Records supplied:

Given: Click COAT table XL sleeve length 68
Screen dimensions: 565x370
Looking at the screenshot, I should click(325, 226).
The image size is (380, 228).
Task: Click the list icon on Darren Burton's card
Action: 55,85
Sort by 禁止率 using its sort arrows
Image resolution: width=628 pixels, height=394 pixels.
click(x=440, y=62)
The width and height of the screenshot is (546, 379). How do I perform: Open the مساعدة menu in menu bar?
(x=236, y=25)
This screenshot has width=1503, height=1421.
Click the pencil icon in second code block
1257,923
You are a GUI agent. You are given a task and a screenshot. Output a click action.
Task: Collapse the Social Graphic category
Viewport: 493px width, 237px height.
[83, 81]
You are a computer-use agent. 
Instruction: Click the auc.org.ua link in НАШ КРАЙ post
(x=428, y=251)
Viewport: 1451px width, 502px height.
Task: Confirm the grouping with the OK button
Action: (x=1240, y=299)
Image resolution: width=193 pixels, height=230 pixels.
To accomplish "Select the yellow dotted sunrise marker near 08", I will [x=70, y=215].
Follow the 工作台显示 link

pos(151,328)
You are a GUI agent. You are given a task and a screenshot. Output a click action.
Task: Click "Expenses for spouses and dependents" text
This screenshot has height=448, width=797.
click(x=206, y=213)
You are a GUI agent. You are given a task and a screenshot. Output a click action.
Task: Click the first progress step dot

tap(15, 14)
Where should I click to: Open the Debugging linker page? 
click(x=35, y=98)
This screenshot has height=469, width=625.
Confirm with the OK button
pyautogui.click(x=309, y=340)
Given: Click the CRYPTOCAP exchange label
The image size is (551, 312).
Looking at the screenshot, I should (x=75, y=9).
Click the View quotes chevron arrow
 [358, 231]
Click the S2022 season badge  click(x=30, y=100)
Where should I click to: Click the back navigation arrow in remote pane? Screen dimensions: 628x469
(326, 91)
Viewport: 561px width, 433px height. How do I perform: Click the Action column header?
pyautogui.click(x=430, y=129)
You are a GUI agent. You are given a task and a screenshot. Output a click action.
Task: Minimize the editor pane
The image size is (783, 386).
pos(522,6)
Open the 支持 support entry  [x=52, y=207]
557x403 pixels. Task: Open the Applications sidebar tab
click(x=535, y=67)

Assigned task: Give back each record, exactly as it reads.

Solution to this problem:
Given: Click COAT table XL sleeve length 68
Screen dimensions: 565x370
Looking at the screenshot, I should click(325, 226).
The image size is (380, 228).
Task: Click the list icon on Darren Burton's card
Action: 55,85
Sort by 禁止率 using its sort arrows
Image resolution: width=628 pixels, height=394 pixels.
click(x=440, y=62)
The width and height of the screenshot is (546, 379). How do I perform: Open the مساعدة menu in menu bar?
(x=236, y=25)
This screenshot has width=1503, height=1421.
Click the pencil icon in second code block
1257,923
You are a GUI agent. You are given a task and a screenshot. Output a click action.
Task: Collapse the Social Graphic category
Viewport: 493px width, 237px height.
[83, 81]
You are a computer-use agent. 
Instruction: Click the auc.org.ua link in НАШ КРАЙ post
(x=428, y=251)
Viewport: 1451px width, 502px height.
Task: Confirm the grouping with the OK button
Action: (x=1240, y=299)
Image resolution: width=193 pixels, height=230 pixels.
To accomplish "Select the yellow dotted sunrise marker near 08", I will [x=70, y=215].
Follow the 工作台显示 link

pos(151,328)
You are a GUI agent. You are given a task and a screenshot. Output a click action.
Task: Click "Expenses for spouses and dependents" text
This screenshot has height=448, width=797.
click(x=206, y=213)
You are a GUI agent. You are given a task and a screenshot. Output a click action.
Task: Click the first progress step dot

tap(15, 14)
Where should I click to: Open the Debugging linker page? 
click(x=35, y=98)
This screenshot has height=469, width=625.
Confirm with the OK button
pyautogui.click(x=309, y=340)
Given: Click the CRYPTOCAP exchange label
The image size is (551, 312).
Looking at the screenshot, I should (x=75, y=9).
Click the View quotes chevron arrow
 [358, 231]
Click the S2022 season badge  click(x=30, y=100)
Where should I click to: Click the back navigation arrow in remote pane? Screen dimensions: 628x469
(326, 91)
Viewport: 561px width, 433px height. How do I perform: Click the Action column header?
pyautogui.click(x=430, y=129)
You are a GUI agent. You are given a task and a screenshot. Output a click action.
Task: Minimize the editor pane
The image size is (783, 386).
pos(522,6)
Open the 支持 support entry  [x=52, y=207]
557x403 pixels. Task: Open the Applications sidebar tab
click(x=535, y=67)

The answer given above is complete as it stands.